Main Page
The Geoscience Knowledgebase is an experimental effort to encode all information and knowledge from the U.S. Geological Survey (USGS) earth systems science portfolio. The motivating concept is to have a domain- and institution-specific knowledge graph sitting online and accessible to anyone, adjacent to Wikidata but separate in that it is maintained by a group with vested interest in building and using it in practice. As a government science institution, we have our own requirements on how we need to manage our information, and we likely don't want to have us government folks messing about directly in the "Global Knowledge Commons." Rather, our information is donated into the public domain for anyone else to do what they like. Read more about motivation and background on the project in the About page.
Entities
Entities are the primary subjects and objects in the knowledgebase. Read specifics about GeoKB Entities and view example queries.
Properties
Properties in the Wikibase instance are what connects subjects (entities) and objects (other objects or different kinds of values). We sometimes have the need to query for properties themselves and can do that via SPARQL. You can also browse the list of all properties.
SELECT ?property ?propertyLabel ?propertyDescription ?property_type WHERE {
?property a wikibase:Property .
?property wikibase:propertyType ?property_type .
SERVICE wikibase:label { bd:serviceParam wikibase:language "en" . }
}
Wiki Pages
Wikibase is a set of extensions on the core Mediawiki platform along with some extra components like WQDS, which is based in Blazegraph, to provide a SPARQL query service. We are experimenting with some of the functionality that being a Mediawiki instance affords through the item and property discussion or "talk" pages.

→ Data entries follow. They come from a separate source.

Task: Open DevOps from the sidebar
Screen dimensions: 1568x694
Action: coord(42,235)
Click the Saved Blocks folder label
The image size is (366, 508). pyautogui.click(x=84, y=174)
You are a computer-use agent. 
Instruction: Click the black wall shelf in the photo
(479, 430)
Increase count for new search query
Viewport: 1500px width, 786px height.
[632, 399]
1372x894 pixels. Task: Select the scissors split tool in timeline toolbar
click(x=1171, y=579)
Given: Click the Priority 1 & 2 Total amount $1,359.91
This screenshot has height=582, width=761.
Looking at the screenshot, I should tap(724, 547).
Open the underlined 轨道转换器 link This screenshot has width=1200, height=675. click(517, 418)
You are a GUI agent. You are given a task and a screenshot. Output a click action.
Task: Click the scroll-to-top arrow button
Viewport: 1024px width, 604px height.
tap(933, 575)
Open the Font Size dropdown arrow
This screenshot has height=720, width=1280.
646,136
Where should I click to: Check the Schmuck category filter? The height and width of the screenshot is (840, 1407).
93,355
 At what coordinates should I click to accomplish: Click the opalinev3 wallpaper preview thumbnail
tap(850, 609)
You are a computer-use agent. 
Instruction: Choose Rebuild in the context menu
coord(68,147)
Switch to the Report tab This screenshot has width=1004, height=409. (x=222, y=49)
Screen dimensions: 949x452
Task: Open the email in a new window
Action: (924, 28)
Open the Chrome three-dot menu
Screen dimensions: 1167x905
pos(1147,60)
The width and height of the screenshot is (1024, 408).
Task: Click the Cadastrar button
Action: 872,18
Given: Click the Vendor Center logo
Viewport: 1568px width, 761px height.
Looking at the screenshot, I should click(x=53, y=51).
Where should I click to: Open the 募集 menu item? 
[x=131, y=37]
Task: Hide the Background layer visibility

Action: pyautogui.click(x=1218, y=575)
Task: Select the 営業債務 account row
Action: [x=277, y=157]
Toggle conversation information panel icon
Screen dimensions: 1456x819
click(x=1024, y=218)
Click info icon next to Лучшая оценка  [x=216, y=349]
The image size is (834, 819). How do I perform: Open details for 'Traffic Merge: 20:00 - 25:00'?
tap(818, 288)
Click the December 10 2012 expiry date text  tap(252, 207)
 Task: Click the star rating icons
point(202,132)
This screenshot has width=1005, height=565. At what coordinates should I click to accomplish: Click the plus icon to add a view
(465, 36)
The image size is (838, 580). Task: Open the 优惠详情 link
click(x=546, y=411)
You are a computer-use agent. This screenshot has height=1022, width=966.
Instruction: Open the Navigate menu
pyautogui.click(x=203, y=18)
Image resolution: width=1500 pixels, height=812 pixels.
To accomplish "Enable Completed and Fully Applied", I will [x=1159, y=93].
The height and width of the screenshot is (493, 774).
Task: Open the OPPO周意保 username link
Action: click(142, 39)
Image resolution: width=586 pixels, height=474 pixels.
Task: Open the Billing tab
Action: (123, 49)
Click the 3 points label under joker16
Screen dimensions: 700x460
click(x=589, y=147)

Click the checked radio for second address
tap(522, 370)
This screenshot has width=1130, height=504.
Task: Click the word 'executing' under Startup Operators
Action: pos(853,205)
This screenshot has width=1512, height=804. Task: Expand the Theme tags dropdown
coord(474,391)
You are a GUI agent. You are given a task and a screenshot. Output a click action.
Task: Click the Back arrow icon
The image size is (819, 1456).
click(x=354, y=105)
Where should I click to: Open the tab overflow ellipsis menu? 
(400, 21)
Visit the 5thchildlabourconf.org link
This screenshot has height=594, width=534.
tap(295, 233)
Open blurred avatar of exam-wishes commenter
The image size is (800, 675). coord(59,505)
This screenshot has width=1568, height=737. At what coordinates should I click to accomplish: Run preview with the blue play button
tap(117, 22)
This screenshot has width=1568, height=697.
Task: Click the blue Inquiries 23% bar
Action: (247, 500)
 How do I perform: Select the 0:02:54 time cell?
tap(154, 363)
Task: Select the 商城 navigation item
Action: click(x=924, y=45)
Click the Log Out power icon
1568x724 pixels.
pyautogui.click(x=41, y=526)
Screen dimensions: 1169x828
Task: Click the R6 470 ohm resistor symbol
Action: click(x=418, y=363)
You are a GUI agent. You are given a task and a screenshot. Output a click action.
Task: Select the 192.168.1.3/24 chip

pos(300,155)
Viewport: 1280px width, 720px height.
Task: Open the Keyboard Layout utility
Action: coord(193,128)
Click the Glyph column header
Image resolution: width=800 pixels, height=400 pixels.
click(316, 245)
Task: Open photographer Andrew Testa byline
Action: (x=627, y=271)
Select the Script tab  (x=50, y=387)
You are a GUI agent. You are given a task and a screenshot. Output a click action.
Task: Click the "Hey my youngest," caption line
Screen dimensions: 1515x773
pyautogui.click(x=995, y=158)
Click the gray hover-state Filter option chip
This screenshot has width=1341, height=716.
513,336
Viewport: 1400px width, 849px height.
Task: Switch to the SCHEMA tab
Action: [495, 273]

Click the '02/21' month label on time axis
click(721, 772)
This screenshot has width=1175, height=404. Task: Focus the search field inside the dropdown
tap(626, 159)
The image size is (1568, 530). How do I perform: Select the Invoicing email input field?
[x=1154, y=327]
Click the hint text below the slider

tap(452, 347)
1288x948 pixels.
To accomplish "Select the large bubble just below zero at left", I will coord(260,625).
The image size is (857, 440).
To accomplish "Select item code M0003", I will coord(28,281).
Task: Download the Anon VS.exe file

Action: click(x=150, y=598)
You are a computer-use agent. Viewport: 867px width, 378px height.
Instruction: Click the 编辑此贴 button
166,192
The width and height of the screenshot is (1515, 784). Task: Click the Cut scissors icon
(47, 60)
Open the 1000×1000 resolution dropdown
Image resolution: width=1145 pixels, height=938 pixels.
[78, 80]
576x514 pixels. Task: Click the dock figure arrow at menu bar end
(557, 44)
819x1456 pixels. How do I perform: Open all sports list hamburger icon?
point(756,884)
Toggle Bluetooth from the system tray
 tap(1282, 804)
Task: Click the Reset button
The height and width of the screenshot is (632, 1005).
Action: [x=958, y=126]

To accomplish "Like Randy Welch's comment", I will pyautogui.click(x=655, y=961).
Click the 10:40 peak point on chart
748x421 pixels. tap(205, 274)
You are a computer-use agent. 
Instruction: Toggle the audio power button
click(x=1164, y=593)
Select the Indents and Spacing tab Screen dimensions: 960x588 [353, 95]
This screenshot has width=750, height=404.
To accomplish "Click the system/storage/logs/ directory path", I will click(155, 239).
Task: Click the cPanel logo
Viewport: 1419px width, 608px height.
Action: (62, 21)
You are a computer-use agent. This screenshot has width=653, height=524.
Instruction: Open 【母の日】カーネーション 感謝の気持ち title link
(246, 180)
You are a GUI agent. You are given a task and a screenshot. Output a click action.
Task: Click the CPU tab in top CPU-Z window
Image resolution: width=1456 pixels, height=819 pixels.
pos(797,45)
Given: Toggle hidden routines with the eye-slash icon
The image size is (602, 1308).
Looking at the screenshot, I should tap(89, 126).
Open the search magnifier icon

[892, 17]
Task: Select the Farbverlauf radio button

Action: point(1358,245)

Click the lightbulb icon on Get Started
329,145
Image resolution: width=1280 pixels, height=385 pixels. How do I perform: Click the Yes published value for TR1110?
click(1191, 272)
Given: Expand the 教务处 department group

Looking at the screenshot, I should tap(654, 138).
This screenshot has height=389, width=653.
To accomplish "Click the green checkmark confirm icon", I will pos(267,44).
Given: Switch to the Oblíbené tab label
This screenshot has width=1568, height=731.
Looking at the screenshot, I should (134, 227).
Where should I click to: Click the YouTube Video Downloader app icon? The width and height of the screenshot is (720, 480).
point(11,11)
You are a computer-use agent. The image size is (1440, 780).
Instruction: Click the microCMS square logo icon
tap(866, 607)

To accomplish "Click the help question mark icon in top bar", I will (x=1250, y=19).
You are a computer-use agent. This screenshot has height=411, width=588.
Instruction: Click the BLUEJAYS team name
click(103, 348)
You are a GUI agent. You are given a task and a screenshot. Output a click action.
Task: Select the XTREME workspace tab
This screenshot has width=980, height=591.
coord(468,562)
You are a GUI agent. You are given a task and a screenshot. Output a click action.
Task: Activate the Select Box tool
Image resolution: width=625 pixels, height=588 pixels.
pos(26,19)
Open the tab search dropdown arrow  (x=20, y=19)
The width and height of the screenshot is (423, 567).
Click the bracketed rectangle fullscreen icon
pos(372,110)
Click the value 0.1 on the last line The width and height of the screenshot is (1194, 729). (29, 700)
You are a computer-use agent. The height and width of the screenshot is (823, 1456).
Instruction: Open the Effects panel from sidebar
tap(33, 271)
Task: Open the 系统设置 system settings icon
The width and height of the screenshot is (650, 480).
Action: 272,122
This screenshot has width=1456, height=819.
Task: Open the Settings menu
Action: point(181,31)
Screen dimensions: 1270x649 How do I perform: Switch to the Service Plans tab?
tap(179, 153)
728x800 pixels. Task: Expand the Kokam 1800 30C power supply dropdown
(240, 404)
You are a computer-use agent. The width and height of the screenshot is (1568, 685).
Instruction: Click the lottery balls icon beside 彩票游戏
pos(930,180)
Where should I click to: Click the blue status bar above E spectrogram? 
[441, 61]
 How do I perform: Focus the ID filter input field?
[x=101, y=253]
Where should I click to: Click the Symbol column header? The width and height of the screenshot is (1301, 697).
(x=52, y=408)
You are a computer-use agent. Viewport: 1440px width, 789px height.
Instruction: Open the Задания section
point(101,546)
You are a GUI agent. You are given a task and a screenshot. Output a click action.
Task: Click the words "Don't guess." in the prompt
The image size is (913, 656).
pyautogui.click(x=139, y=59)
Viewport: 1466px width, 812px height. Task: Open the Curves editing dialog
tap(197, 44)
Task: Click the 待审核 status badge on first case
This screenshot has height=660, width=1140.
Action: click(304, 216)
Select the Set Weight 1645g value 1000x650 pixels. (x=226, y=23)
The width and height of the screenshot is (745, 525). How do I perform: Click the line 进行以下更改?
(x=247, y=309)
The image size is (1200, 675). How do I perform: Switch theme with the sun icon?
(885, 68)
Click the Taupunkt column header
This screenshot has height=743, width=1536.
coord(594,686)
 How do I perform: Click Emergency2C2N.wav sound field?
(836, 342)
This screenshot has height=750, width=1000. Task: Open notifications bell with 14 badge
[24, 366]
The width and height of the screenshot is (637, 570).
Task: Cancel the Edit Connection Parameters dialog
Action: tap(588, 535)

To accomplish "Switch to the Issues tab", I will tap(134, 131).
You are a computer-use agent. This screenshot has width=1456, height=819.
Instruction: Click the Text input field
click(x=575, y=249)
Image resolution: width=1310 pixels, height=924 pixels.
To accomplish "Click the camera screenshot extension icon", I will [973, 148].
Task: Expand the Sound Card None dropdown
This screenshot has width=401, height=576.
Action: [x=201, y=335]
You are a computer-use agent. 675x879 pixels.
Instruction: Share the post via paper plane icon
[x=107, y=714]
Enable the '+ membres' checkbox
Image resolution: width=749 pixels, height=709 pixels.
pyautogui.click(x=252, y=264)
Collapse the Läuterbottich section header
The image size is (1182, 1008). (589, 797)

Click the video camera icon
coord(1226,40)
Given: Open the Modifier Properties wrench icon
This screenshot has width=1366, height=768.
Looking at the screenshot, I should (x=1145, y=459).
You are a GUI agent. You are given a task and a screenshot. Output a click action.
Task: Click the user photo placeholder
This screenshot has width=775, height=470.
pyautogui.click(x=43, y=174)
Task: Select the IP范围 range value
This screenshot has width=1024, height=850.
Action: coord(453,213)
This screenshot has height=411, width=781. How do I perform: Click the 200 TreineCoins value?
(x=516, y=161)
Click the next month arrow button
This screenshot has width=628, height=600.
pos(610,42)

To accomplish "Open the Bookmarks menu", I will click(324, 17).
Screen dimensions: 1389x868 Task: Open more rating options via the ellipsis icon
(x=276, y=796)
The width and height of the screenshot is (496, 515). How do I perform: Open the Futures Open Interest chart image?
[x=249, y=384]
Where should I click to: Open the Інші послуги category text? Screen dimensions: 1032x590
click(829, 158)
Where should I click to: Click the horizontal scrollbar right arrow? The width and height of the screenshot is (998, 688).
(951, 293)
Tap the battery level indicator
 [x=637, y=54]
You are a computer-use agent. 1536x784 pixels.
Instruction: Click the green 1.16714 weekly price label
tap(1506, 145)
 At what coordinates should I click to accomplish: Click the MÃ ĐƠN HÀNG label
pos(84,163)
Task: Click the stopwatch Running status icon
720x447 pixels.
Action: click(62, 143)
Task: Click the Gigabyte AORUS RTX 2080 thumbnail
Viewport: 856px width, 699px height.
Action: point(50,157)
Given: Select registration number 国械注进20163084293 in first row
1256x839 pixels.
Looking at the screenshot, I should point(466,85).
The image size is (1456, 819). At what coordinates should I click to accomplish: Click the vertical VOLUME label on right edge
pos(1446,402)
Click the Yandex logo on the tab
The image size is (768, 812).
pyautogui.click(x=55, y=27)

For entities that have robust source material from some other data or information system, we store the raw content used to generate items as JSON on item talk pages. This provides both a reference source that can be scrutinized and built upon as well as additional content that is either not suitable for organization into the claims/statements structure or has not yet been modeled into the knowledge graph (e.g., full abstracts for publications). This content can be read programmatically for further processing and also contributes to the full text index in the Mediawiki instance.
- Example person entity talk page containing JSON data objects for a USGS Staff Profile (scraped and transformed to schema.org/Person), ORCID source as JSON-LD, and OpenAlex (source for "addresses subject" claims).
- Example publication entity talk page for a journal article containing the schema.org/Article transformation from the USGS Publications Warehouse and OpenAlex source material.
- Search for "biodiversity and climate change" in the item talk namespace.
- See a listing of all items with item talk wiki pages containing content. This includes pages we use as a cache of source data as well as discussions on or documentation of the entity itself.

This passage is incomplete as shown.